**TASK PROMPT**. Reproduce each of these records character for character.

(Item-finding records)
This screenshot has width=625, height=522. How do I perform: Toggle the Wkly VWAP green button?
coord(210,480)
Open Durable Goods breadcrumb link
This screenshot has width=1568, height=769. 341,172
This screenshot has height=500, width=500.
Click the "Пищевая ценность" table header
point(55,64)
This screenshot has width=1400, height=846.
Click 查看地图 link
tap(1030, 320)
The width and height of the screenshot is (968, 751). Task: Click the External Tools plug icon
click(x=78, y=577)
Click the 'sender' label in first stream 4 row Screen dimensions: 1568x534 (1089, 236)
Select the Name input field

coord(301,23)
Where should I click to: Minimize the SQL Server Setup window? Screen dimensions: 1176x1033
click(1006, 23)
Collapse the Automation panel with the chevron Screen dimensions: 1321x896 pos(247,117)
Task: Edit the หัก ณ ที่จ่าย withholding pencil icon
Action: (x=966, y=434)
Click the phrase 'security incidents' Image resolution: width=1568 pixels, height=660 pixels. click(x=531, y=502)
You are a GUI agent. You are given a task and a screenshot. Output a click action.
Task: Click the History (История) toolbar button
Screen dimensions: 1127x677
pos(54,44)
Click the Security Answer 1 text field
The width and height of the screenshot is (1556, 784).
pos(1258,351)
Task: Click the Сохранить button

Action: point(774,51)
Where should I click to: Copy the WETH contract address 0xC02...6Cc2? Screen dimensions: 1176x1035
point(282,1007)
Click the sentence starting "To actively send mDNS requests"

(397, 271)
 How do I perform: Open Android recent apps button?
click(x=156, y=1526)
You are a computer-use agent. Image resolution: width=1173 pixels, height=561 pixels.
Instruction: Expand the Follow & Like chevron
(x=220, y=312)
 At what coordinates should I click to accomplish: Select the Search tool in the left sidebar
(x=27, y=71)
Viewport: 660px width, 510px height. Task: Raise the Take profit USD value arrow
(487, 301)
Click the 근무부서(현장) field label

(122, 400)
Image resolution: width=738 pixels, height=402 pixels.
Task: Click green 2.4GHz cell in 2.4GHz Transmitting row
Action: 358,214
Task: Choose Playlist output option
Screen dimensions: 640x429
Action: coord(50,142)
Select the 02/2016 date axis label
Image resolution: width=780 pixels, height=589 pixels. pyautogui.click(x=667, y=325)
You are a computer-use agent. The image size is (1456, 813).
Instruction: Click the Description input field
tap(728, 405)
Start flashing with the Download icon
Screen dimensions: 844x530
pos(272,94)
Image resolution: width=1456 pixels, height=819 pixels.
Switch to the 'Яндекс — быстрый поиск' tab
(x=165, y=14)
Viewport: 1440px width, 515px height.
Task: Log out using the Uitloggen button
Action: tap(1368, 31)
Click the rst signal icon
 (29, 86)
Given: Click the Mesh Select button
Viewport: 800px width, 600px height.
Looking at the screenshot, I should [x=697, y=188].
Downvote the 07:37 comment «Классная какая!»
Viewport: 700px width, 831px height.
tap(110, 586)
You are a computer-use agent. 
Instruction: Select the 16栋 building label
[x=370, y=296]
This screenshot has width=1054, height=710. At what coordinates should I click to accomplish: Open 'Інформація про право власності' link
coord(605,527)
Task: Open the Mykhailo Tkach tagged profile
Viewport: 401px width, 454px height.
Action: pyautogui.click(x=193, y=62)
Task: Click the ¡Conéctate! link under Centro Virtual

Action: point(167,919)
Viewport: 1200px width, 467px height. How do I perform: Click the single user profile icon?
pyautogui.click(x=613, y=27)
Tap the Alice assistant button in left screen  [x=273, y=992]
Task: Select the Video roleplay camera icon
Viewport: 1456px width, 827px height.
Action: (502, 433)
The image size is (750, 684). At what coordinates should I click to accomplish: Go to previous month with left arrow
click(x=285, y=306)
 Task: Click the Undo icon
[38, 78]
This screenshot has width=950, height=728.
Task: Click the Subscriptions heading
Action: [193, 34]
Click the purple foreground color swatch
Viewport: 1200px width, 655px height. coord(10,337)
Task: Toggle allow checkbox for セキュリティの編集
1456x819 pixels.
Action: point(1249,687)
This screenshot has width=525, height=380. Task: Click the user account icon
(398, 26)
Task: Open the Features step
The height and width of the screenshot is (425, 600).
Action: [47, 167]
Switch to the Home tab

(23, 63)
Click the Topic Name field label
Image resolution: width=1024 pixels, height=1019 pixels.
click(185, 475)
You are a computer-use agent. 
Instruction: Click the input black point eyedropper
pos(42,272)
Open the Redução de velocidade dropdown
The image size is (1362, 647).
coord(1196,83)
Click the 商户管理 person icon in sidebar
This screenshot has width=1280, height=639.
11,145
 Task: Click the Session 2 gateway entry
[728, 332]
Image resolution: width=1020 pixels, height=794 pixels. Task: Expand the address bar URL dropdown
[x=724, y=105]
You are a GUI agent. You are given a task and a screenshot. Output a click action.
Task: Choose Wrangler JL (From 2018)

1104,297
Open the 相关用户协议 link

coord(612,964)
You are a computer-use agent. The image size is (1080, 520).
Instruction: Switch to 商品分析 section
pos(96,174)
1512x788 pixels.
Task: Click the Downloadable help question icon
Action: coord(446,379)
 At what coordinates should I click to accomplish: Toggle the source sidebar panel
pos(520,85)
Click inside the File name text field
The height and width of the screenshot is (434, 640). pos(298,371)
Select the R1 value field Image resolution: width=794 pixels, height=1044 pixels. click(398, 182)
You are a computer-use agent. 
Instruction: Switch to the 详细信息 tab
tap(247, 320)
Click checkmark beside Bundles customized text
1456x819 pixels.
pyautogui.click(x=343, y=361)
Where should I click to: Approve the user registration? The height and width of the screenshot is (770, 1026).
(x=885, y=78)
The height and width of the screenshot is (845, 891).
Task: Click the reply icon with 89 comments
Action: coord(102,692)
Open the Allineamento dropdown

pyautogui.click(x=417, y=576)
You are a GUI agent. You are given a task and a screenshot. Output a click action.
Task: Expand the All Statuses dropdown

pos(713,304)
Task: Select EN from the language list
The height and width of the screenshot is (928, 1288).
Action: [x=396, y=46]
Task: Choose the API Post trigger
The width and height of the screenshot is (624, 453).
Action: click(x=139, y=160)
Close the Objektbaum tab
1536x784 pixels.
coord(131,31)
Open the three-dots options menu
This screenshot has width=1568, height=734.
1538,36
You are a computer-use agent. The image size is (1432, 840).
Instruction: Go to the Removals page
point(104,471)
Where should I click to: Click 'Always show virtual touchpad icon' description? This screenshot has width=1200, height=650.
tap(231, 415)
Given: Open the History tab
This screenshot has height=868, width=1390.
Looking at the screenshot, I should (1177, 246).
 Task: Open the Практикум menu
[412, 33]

**RESPONSE BELOW**.
This screenshot has width=625, height=522. How do I perform: Toggle the Wkly VWAP green button?
coord(210,480)
Open Durable Goods breadcrumb link
This screenshot has width=1568, height=769. 341,172
This screenshot has height=500, width=500.
Click the "Пищевая ценность" table header
point(55,64)
This screenshot has width=1400, height=846.
Click 查看地图 link
tap(1030, 320)
The width and height of the screenshot is (968, 751). Task: Click the External Tools plug icon
click(x=78, y=577)
Click the 'sender' label in first stream 4 row Screen dimensions: 1568x534 (1089, 236)
Select the Name input field

coord(301,23)
Where should I click to: Minimize the SQL Server Setup window? Screen dimensions: 1176x1033
click(1006, 23)
Collapse the Automation panel with the chevron Screen dimensions: 1321x896 pos(247,117)
Task: Edit the หัก ณ ที่จ่าย withholding pencil icon
Action: (x=966, y=434)
Click the phrase 'security incidents' Image resolution: width=1568 pixels, height=660 pixels. click(x=531, y=502)
You are a GUI agent. You are given a task and a screenshot. Output a click action.
Task: Click the History (История) toolbar button
Screen dimensions: 1127x677
pos(54,44)
Click the Security Answer 1 text field
The width and height of the screenshot is (1556, 784).
pos(1258,351)
Task: Click the Сохранить button

Action: point(774,51)
Where should I click to: Copy the WETH contract address 0xC02...6Cc2? Screen dimensions: 1176x1035
point(282,1007)
Click the sentence starting "To actively send mDNS requests"

(397, 271)
 How do I perform: Open Android recent apps button?
click(x=156, y=1526)
You are a computer-use agent. Image resolution: width=1173 pixels, height=561 pixels.
Instruction: Expand the Follow & Like chevron
(x=220, y=312)
 At what coordinates should I click to accomplish: Select the Search tool in the left sidebar
(x=27, y=71)
Viewport: 660px width, 510px height. Task: Raise the Take profit USD value arrow
(487, 301)
Click the 근무부서(현장) field label

(122, 400)
Image resolution: width=738 pixels, height=402 pixels.
Task: Click green 2.4GHz cell in 2.4GHz Transmitting row
Action: 358,214
Task: Choose Playlist output option
Screen dimensions: 640x429
Action: coord(50,142)
Select the 02/2016 date axis label
Image resolution: width=780 pixels, height=589 pixels. pyautogui.click(x=667, y=325)
You are a computer-use agent. The image size is (1456, 813).
Instruction: Click the Description input field
tap(728, 405)
Start flashing with the Download icon
Screen dimensions: 844x530
pos(272,94)
Image resolution: width=1456 pixels, height=819 pixels.
Switch to the 'Яндекс — быстрый поиск' tab
(x=165, y=14)
Viewport: 1440px width, 515px height.
Task: Log out using the Uitloggen button
Action: tap(1368, 31)
Click the rst signal icon
 (29, 86)
Given: Click the Mesh Select button
Viewport: 800px width, 600px height.
Looking at the screenshot, I should [x=697, y=188].
Downvote the 07:37 comment «Классная какая!»
Viewport: 700px width, 831px height.
tap(110, 586)
You are a computer-use agent. 
Instruction: Select the 16栋 building label
[x=370, y=296]
This screenshot has width=1054, height=710. At what coordinates should I click to accomplish: Open 'Інформація про право власності' link
coord(605,527)
Task: Open the Mykhailo Tkach tagged profile
Viewport: 401px width, 454px height.
Action: pyautogui.click(x=193, y=62)
Task: Click the ¡Conéctate! link under Centro Virtual

Action: point(167,919)
Viewport: 1200px width, 467px height. How do I perform: Click the single user profile icon?
pyautogui.click(x=613, y=27)
Tap the Alice assistant button in left screen  [x=273, y=992]
Task: Select the Video roleplay camera icon
Viewport: 1456px width, 827px height.
Action: (502, 433)
The image size is (750, 684). At what coordinates should I click to accomplish: Go to previous month with left arrow
click(x=285, y=306)
 Task: Click the Undo icon
[38, 78]
This screenshot has width=950, height=728.
Task: Click the Subscriptions heading
Action: [193, 34]
Click the purple foreground color swatch
Viewport: 1200px width, 655px height. coord(10,337)
Task: Toggle allow checkbox for セキュリティの編集
1456x819 pixels.
Action: point(1249,687)
This screenshot has width=525, height=380. Task: Click the user account icon
(398, 26)
Task: Open the Features step
The height and width of the screenshot is (425, 600).
Action: [47, 167]
Switch to the Home tab

(23, 63)
Click the Topic Name field label
Image resolution: width=1024 pixels, height=1019 pixels.
click(185, 475)
You are a computer-use agent. 
Instruction: Click the input black point eyedropper
pos(42,272)
Open the Redução de velocidade dropdown
The image size is (1362, 647).
coord(1196,83)
Click the 商户管理 person icon in sidebar
This screenshot has width=1280, height=639.
11,145
 Task: Click the Session 2 gateway entry
[728, 332]
Image resolution: width=1020 pixels, height=794 pixels. Task: Expand the address bar URL dropdown
[x=724, y=105]
You are a GUI agent. You are given a task and a screenshot. Output a click action.
Task: Choose Wrangler JL (From 2018)

1104,297
Open the 相关用户协议 link

coord(612,964)
You are a computer-use agent. The image size is (1080, 520).
Instruction: Switch to 商品分析 section
pos(96,174)
1512x788 pixels.
Task: Click the Downloadable help question icon
Action: coord(446,379)
 At what coordinates should I click to accomplish: Toggle the source sidebar panel
pos(520,85)
Click inside the File name text field
The height and width of the screenshot is (434, 640). pos(298,371)
Select the R1 value field Image resolution: width=794 pixels, height=1044 pixels. click(398, 182)
You are a computer-use agent. 
Instruction: Switch to the 详细信息 tab
tap(247, 320)
Click checkmark beside Bundles customized text
1456x819 pixels.
pyautogui.click(x=343, y=361)
Where should I click to: Approve the user registration? The height and width of the screenshot is (770, 1026).
(x=885, y=78)
The height and width of the screenshot is (845, 891).
Task: Click the reply icon with 89 comments
Action: coord(102,692)
Open the Allineamento dropdown

pyautogui.click(x=417, y=576)
You are a GUI agent. You are given a task and a screenshot. Output a click action.
Task: Expand the All Statuses dropdown

pos(713,304)
Task: Select EN from the language list
The height and width of the screenshot is (928, 1288).
Action: [x=396, y=46]
Task: Choose the API Post trigger
The width and height of the screenshot is (624, 453).
Action: click(x=139, y=160)
Close the Objektbaum tab
1536x784 pixels.
coord(131,31)
Open the three-dots options menu
This screenshot has width=1568, height=734.
1538,36
You are a computer-use agent. The image size is (1432, 840).
Instruction: Go to the Removals page
point(104,471)
Where should I click to: Click 'Always show virtual touchpad icon' description? This screenshot has width=1200, height=650.
tap(231, 415)
Given: Open the History tab
This screenshot has height=868, width=1390.
Looking at the screenshot, I should (1177, 246).
 Task: Open the Практикум menu
[412, 33]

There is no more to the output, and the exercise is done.